DATA PROVIDED
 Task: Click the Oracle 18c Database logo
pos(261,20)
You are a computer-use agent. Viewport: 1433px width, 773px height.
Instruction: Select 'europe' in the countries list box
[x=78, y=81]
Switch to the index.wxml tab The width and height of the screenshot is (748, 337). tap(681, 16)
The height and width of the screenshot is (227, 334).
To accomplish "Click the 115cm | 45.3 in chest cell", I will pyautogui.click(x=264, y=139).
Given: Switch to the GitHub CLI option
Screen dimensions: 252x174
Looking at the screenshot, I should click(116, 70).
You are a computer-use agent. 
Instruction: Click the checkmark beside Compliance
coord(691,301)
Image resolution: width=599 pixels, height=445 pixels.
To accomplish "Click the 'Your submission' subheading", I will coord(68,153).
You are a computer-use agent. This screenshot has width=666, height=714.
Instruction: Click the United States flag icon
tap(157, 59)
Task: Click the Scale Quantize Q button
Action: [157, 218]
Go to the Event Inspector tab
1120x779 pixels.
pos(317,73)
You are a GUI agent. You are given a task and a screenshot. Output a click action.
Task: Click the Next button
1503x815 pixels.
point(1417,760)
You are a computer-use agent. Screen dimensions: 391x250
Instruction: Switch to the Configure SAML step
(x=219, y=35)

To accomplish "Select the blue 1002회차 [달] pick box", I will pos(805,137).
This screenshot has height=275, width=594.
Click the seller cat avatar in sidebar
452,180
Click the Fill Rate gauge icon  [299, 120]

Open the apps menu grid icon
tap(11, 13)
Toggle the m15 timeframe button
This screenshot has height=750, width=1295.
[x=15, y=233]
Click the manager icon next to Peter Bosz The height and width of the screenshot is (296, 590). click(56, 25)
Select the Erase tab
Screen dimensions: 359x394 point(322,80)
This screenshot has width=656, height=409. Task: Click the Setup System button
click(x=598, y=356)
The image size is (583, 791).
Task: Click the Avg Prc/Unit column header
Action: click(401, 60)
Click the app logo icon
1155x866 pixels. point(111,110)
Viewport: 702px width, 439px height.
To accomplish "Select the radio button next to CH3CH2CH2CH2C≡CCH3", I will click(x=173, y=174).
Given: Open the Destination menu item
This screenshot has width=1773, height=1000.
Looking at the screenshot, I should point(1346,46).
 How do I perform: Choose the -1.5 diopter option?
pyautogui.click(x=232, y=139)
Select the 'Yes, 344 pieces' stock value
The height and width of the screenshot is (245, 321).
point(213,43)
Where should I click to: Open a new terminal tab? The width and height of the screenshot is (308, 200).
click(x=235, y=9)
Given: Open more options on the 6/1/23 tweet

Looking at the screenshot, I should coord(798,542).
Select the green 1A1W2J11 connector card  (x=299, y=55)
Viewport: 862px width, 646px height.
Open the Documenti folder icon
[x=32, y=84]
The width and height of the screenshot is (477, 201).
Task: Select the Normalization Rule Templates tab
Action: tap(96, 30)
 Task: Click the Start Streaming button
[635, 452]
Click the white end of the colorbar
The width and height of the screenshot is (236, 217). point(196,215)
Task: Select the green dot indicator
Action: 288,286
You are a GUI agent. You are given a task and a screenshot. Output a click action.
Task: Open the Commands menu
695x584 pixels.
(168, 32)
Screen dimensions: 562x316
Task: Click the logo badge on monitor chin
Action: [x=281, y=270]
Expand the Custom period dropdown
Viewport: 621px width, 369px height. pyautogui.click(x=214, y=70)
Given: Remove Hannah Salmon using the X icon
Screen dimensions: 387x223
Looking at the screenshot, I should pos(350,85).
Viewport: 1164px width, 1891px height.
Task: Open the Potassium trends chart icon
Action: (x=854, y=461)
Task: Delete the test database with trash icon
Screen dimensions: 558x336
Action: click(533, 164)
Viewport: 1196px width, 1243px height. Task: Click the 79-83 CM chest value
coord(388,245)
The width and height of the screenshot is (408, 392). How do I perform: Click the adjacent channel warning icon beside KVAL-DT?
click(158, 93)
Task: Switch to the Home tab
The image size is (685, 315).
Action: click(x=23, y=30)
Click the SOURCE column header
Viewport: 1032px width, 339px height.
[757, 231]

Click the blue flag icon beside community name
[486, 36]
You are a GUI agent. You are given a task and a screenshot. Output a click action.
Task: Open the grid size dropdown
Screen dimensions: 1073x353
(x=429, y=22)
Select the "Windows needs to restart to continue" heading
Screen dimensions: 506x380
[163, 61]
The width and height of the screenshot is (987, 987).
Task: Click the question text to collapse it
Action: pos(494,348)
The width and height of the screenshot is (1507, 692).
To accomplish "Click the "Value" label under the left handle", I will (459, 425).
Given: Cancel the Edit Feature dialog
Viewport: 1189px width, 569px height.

TASK TO CARRY OUT
When you answer, output all of the material exactly as it appears above.

WRITTEN RESPONSE
 Task: Click the Oracle 18c Database logo
pos(261,20)
You are a computer-use agent. Viewport: 1433px width, 773px height.
Instruction: Select 'europe' in the countries list box
[x=78, y=81]
Switch to the index.wxml tab The width and height of the screenshot is (748, 337). tap(681, 16)
The height and width of the screenshot is (227, 334).
To accomplish "Click the 115cm | 45.3 in chest cell", I will pyautogui.click(x=264, y=139).
Given: Switch to the GitHub CLI option
Screen dimensions: 252x174
Looking at the screenshot, I should click(116, 70).
You are a computer-use agent. 
Instruction: Click the checkmark beside Compliance
coord(691,301)
Image resolution: width=599 pixels, height=445 pixels.
To accomplish "Click the 'Your submission' subheading", I will coord(68,153).
You are a computer-use agent. This screenshot has width=666, height=714.
Instruction: Click the United States flag icon
tap(157, 59)
Task: Click the Scale Quantize Q button
Action: [157, 218]
Go to the Event Inspector tab
1120x779 pixels.
pos(317,73)
You are a GUI agent. You are given a task and a screenshot. Output a click action.
Task: Click the Next button
1503x815 pixels.
point(1417,760)
You are a computer-use agent. Screen dimensions: 391x250
Instruction: Switch to the Configure SAML step
(x=219, y=35)

To accomplish "Select the blue 1002회차 [달] pick box", I will pos(805,137).
This screenshot has height=275, width=594.
Click the seller cat avatar in sidebar
452,180
Click the Fill Rate gauge icon  [299, 120]

Open the apps menu grid icon
tap(11, 13)
Toggle the m15 timeframe button
This screenshot has height=750, width=1295.
[x=15, y=233]
Click the manager icon next to Peter Bosz The height and width of the screenshot is (296, 590). click(56, 25)
Select the Erase tab
Screen dimensions: 359x394 point(322,80)
This screenshot has width=656, height=409. Task: Click the Setup System button
click(x=598, y=356)
The image size is (583, 791).
Task: Click the Avg Prc/Unit column header
Action: click(401, 60)
Click the app logo icon
1155x866 pixels. point(111,110)
Viewport: 702px width, 439px height.
To accomplish "Select the radio button next to CH3CH2CH2CH2C≡CCH3", I will click(x=173, y=174).
Given: Open the Destination menu item
This screenshot has width=1773, height=1000.
Looking at the screenshot, I should point(1346,46).
 How do I perform: Choose the -1.5 diopter option?
pyautogui.click(x=232, y=139)
Select the 'Yes, 344 pieces' stock value
The height and width of the screenshot is (245, 321).
point(213,43)
Where should I click to: Open a new terminal tab? The width and height of the screenshot is (308, 200).
click(x=235, y=9)
Given: Open more options on the 6/1/23 tweet

Looking at the screenshot, I should coord(798,542).
Select the green 1A1W2J11 connector card  (x=299, y=55)
Viewport: 862px width, 646px height.
Open the Documenti folder icon
[x=32, y=84]
The width and height of the screenshot is (477, 201).
Task: Select the Normalization Rule Templates tab
Action: tap(96, 30)
 Task: Click the Start Streaming button
[635, 452]
Click the white end of the colorbar
The width and height of the screenshot is (236, 217). point(196,215)
Task: Select the green dot indicator
Action: 288,286
You are a GUI agent. You are given a task and a screenshot. Output a click action.
Task: Open the Commands menu
695x584 pixels.
(168, 32)
Screen dimensions: 562x316
Task: Click the logo badge on monitor chin
Action: [x=281, y=270]
Expand the Custom period dropdown
Viewport: 621px width, 369px height. pyautogui.click(x=214, y=70)
Given: Remove Hannah Salmon using the X icon
Screen dimensions: 387x223
Looking at the screenshot, I should pos(350,85).
Viewport: 1164px width, 1891px height.
Task: Open the Potassium trends chart icon
Action: (x=854, y=461)
Task: Delete the test database with trash icon
Screen dimensions: 558x336
Action: click(533, 164)
Viewport: 1196px width, 1243px height. Task: Click the 79-83 CM chest value
coord(388,245)
The width and height of the screenshot is (408, 392). How do I perform: Click the adjacent channel warning icon beside KVAL-DT?
click(158, 93)
Task: Switch to the Home tab
The image size is (685, 315).
Action: click(x=23, y=30)
Click the SOURCE column header
Viewport: 1032px width, 339px height.
[757, 231]

Click the blue flag icon beside community name
[486, 36]
You are a GUI agent. You are given a task and a screenshot. Output a click action.
Task: Open the grid size dropdown
Screen dimensions: 1073x353
(x=429, y=22)
Select the "Windows needs to restart to continue" heading
Screen dimensions: 506x380
[163, 61]
The width and height of the screenshot is (987, 987).
Task: Click the question text to collapse it
Action: pos(494,348)
The width and height of the screenshot is (1507, 692).
To accomplish "Click the "Value" label under the left handle", I will (459, 425).
Given: Cancel the Edit Feature dialog
Viewport: 1189px width, 569px height.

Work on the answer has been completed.